### Extracted text
__________
Integrated Farming System (IFS)

  • Overcomes defects of mixed farming through planning, monitoring, and execution based on farm size, resources, and climate.

  • Focuses on interdependent and interrelated systems.

  • Selects livestock/poultry based on availability of feed, fodder, and water.

  • Goals: Maximizing yield, steady income, ecological equilibrium, pest control, and reduced chemical use.

Advantages of IFS

  • Productivity, profitability, sustainability.

  • Balanced food.

  • Pollution-free environment, recycling.

  • Adoption of new technology.

  • Solve energy crisis.

  • Employment generation.

  • Improves living standard and literacy.

Different Farming Systems

  • Lowland, irrigated upland, and upland farming.

Lowland Farming

  • Cropping + poultry + duck + pigeon + fishery + mushroom (in combinations).

  • Recycling reduces cost.

Irrigated Upland Farming

  • Crop + Dairy + Biogas + Spawn + Mushroom.

Other Combinations

  • Crop + piggery + fish + mushroom.

  • Mulberry leaves after worm feed – and faecal matter of worms good biogas input

  • Rabbit farming

Upland Farming

  • Integrating farms and biomass build up.

  • Dry Land With Goat+ Fodder Crops + Perennial Grasses

Specialized Farm

  • Sole income derived from one species.

Breed Definition

  • Established group of animals with similar body shape, color, structure, and characteristics, producing offspring with same characteristics.

Cattle Breeds

  • Indigenous: Classified by utility (Milch, Dual, Draught).

  • Exotic: Jersey, Holstein Friesian.

Exotic Cattle

Red Sindhi

  • Originated in Sind, Pakistan; hardy and heat-resistant.

  • Milk yield averages over 1700 kg but can reach over 3400 kg per lactation.

Jersey

  • Originated on the Island of Jersey.

  • Adaptable to various climates, excellent grazers.

  • Produces more pounds of milk per pound of body weight, averaging over 13 times bodyweight in milk.

Holstein

  • Originated in Europe, specifically the Netherlands.

  • Known for distinctive color markings and outstanding milk production.

  • Average production of 17,408 pounds of milk, 632 pounds of butterfat and 550 pounds of protein per year (1987).

Indigenous Cattle

Kangayam

  • Conforms to Southern Indian Mysore type.

  • Strong, active with compact bodies, prized draft animals.
__________
### Listed entries
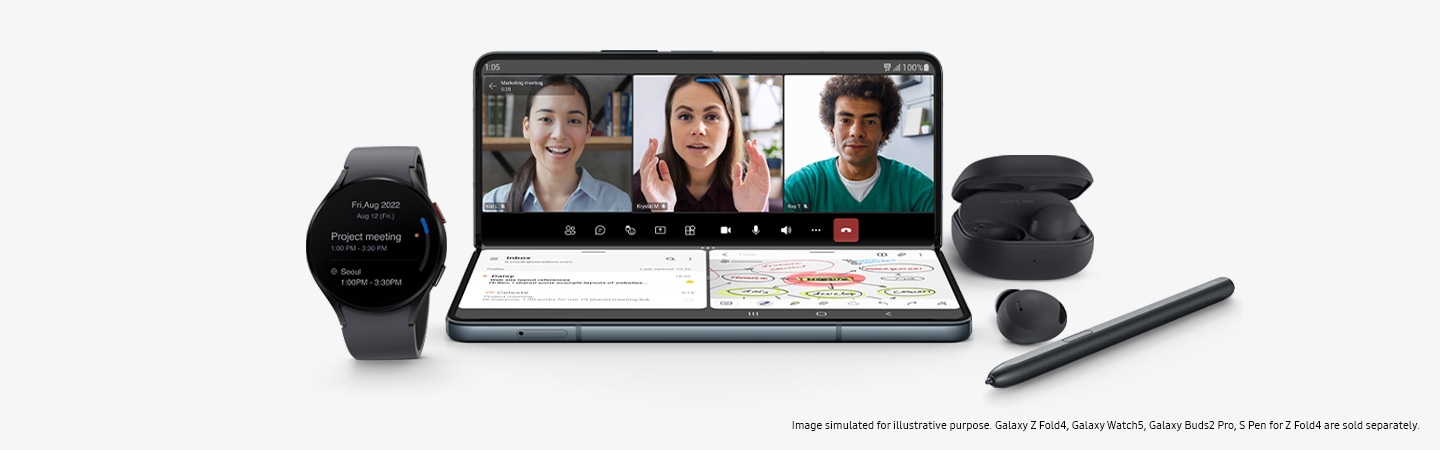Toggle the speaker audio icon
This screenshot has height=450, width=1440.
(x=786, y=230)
__________
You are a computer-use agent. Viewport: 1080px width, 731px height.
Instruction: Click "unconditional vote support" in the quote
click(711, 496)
__________
### What you will do
**a)** Decide whether each statement agrees with the farming notes, answering yes or no and quoting the words that settle it: (i) Jersey cattle originated on the Island of Jersey. (ii) Dairy is one of the components of lowland farming. (iii) The Holstein breed originated in the Netherlands.
**b)** Reproduce the passage of the farming notes between "Breed Definition" and "(Milch, Dual, Draught).", inclusive.
Rely only on the farming notes, not on any of the items.

### Answers to the problems
**a)**
(i) Yes: "Originated on the Island of Jersey."
(ii) No: "Cropping + poultry + duck + pigeon + fishery + mushroom (in combinations)."
(iii) Yes: "Originated in Europe, specifically the Netherlands."

**b)**
Breed Definition

  • Established group of animals with similar body shape, color, structure, and characteristics, producing offspring with same characteristics.

Cattle Breeds

  • Indigenous: Classified by utility (Milch, Dual, Draught).